Here are a few ways to enhance your brain function:

Meditation – best workout ever for your brain.  Many of today’s highest performers have a regular meditation practice.  Try it, stick with it, and be patient.  Also consider deep dives into various types of meditations.  Meditation is not a religion, it is a practical tool that will help you get your emotions in check.

Exercise – cardiovascular health improves brain health.  Mic drop…don’t be dummy.

Journaling -This triggers the reticular activating system which has proven particularly helpful in achieving goals.  Struggling for the words to write in your journal is a form of exercise for your brain.  It is the mental equivalent to a workout.  Journaling will also boost your self-confidence and increase your discipline.  For me, it has been a wonderful tool in shaping my life and behavior.  My strategy for writing has varied over the years.  It started with writing my goals down daily and what actions were necessary to achieve them.  Next, I began to write more of a day-to-day account of what I was up to and recording of my thoughts.  Today, I focus on gratitude –   writing a paragraph about someone I am grateful for having in my life.
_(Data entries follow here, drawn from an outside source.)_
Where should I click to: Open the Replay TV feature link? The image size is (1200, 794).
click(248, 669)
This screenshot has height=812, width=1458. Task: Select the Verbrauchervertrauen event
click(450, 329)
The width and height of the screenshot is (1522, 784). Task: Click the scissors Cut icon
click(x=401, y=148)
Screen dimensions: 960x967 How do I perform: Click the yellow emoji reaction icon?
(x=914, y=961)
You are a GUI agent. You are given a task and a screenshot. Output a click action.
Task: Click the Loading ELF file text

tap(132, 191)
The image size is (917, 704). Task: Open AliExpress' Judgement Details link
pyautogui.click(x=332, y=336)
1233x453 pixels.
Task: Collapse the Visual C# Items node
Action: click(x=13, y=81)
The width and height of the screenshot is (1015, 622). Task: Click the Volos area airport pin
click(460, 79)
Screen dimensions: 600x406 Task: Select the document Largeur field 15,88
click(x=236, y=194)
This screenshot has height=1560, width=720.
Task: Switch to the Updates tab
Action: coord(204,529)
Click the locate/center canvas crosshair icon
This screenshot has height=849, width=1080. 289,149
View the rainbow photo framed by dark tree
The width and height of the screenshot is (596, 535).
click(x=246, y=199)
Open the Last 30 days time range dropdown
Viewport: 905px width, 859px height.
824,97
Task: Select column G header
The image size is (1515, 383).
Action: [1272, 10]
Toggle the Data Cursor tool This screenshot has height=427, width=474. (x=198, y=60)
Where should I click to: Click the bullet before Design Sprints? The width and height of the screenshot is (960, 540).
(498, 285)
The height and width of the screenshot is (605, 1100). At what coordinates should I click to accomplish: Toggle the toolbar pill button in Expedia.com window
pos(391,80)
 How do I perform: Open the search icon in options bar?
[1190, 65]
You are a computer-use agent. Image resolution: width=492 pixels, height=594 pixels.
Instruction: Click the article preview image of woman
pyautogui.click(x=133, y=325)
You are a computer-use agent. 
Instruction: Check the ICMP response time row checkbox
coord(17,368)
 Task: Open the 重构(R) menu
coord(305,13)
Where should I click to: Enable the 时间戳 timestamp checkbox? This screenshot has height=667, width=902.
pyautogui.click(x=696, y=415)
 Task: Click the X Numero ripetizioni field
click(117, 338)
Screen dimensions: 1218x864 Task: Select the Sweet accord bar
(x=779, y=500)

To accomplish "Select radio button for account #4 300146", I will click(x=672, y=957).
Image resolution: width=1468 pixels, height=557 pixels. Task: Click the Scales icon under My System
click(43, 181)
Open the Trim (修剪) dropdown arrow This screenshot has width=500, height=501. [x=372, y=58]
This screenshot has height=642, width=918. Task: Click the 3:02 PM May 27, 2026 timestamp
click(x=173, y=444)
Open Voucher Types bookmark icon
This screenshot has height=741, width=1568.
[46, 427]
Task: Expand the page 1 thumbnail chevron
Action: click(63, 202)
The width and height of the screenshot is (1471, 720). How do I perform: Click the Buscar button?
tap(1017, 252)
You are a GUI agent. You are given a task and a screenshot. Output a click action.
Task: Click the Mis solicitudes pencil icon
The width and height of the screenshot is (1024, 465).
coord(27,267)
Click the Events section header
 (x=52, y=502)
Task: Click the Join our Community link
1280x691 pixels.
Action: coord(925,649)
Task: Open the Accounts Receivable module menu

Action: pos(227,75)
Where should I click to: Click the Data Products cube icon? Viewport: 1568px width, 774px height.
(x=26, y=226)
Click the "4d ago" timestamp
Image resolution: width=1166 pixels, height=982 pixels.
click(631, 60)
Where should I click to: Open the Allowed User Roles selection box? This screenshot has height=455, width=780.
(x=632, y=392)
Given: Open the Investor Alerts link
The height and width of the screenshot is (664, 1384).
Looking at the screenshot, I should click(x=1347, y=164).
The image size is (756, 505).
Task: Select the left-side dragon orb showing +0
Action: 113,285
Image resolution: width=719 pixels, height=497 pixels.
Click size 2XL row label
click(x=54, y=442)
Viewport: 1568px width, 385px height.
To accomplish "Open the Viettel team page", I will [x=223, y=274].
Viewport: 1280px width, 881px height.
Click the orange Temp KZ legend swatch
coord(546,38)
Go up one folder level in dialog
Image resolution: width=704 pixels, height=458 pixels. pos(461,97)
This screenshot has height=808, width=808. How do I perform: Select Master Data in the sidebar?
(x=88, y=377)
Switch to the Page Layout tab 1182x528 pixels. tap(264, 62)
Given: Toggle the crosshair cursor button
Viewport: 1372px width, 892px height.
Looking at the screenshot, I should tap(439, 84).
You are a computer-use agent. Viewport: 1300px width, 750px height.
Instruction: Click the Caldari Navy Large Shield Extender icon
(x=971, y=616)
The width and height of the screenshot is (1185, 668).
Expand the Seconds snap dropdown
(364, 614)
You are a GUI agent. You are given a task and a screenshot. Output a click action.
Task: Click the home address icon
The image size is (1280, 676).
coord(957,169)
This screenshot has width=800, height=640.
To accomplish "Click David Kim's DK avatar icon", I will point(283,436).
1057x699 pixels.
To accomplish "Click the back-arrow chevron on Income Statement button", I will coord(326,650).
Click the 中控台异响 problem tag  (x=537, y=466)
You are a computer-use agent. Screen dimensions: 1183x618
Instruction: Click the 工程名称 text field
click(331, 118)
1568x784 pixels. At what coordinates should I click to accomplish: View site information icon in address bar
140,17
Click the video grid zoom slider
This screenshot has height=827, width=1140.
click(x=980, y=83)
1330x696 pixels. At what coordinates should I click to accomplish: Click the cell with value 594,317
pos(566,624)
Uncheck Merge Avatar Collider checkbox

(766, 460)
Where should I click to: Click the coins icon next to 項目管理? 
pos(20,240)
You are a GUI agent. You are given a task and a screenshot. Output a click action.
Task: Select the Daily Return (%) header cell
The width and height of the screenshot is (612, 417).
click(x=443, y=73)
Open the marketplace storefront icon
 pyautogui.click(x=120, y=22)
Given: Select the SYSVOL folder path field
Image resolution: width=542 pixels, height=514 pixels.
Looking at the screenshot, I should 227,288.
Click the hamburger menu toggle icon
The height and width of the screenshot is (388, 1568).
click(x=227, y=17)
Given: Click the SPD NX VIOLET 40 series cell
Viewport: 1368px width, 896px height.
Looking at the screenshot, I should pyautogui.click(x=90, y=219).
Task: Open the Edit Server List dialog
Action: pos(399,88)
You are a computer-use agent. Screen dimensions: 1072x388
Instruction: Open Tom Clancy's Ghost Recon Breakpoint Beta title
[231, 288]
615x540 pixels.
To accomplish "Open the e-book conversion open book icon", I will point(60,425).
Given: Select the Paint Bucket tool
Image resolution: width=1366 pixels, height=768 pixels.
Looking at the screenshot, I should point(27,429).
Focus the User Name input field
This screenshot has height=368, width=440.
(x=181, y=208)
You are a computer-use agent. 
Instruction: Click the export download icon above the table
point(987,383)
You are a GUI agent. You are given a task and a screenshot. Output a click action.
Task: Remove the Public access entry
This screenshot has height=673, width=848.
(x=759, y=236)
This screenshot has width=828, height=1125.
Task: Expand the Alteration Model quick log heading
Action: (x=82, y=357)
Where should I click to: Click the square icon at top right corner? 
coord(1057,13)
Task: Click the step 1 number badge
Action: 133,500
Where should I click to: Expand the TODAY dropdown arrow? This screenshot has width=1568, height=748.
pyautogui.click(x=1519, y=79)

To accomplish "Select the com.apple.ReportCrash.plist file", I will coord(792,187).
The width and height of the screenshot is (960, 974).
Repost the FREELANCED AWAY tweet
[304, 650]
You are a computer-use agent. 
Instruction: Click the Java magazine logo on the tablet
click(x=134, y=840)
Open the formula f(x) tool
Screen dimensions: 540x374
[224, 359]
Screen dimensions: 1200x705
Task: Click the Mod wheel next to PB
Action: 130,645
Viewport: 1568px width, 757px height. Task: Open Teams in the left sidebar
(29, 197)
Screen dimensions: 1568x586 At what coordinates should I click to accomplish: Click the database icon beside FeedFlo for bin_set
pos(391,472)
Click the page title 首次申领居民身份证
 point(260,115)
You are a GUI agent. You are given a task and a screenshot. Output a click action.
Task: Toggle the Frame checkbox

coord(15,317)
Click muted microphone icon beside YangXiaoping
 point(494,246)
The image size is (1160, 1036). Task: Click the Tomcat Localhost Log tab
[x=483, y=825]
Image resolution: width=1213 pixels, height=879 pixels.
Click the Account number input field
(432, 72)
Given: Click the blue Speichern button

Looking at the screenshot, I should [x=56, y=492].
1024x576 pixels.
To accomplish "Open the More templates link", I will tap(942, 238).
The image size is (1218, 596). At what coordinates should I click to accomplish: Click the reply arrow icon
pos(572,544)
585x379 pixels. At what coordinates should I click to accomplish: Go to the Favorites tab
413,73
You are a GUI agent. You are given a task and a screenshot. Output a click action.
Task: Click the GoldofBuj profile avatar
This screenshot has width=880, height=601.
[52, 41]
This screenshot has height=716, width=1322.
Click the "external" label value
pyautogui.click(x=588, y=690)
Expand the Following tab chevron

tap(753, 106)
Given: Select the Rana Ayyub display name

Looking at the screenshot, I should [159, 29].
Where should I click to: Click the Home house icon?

If you want to separate yourself from the pack, you must do things differently.  Almost nobody journals, few people exercise, and even fewer people meditate despite all of the science indicating the benefits of each.  Do these three things and skip the rest of my recommendations and you will still rocket past your peers.  Why? Because the discipline required to maintain the practice will serve you in every area of your life and the benefits of the practices will enhance your cognitive ability and emotional stability.